TASK GOAL: Change every occurrence of "icon" in the rows below to "symbol", and reproduce the rows otherwise unaltered.

-- BEGIN RAW RECORDS --

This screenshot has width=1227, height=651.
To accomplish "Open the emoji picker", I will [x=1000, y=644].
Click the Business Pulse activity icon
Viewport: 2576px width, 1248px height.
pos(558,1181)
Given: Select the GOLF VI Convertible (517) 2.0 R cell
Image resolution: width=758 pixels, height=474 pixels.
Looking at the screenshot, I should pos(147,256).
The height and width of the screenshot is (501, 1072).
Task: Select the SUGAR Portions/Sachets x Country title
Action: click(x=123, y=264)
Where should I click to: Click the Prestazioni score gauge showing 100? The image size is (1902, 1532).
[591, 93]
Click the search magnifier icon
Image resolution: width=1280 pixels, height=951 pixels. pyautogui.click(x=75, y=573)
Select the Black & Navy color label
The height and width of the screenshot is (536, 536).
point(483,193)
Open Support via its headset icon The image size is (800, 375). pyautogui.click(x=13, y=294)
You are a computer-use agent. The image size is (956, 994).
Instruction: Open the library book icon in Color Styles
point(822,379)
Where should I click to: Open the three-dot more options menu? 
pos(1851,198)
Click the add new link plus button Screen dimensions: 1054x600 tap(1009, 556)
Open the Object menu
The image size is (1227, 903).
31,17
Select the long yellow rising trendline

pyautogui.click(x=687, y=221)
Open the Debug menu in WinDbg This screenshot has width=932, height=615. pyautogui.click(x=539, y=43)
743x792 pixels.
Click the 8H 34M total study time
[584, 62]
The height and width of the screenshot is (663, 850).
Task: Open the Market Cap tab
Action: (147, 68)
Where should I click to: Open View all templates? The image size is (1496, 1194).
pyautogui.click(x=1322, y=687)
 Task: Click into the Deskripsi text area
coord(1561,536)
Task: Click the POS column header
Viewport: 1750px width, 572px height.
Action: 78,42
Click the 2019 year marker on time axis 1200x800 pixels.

-- END RAW RECORDS --

TASK RESPONSE:
This screenshot has width=1227, height=651.
To accomplish "Open the emoji picker", I will [x=1000, y=644].
Click the Business Pulse activity symbol
Viewport: 2576px width, 1248px height.
pos(558,1181)
Given: Select the GOLF VI Convertible (517) 2.0 R cell
Image resolution: width=758 pixels, height=474 pixels.
Looking at the screenshot, I should pos(147,256).
The height and width of the screenshot is (501, 1072).
Task: Select the SUGAR Portions/Sachets x Country title
Action: click(x=123, y=264)
Where should I click to: Click the Prestazioni score gauge showing 100? The image size is (1902, 1532).
[591, 93]
Click the search magnifier symbol
Image resolution: width=1280 pixels, height=951 pixels. pyautogui.click(x=75, y=573)
Select the Black & Navy color label
The height and width of the screenshot is (536, 536).
point(483,193)
Open Support via its headset symbol The image size is (800, 375). pyautogui.click(x=13, y=294)
You are a computer-use agent. The image size is (956, 994).
Instruction: Open the library book symbol in Color Styles
point(822,379)
Where should I click to: Open the three-dot more options menu? 
pos(1851,198)
Click the add new link plus button Screen dimensions: 1054x600 tap(1009, 556)
Open the Object menu
The image size is (1227, 903).
31,17
Select the long yellow rising trendline

pyautogui.click(x=687, y=221)
Open the Debug menu in WinDbg This screenshot has width=932, height=615. pyautogui.click(x=539, y=43)
743x792 pixels.
Click the 8H 34M total study time
[584, 62]
The height and width of the screenshot is (663, 850).
Task: Open the Market Cap tab
Action: (147, 68)
Where should I click to: Open View all templates? The image size is (1496, 1194).
pyautogui.click(x=1322, y=687)
 Task: Click into the Deskripsi text area
coord(1561,536)
Task: Click the POS column header
Viewport: 1750px width, 572px height.
Action: 78,42
Click the 2019 year marker on time axis 1200x800 pixels.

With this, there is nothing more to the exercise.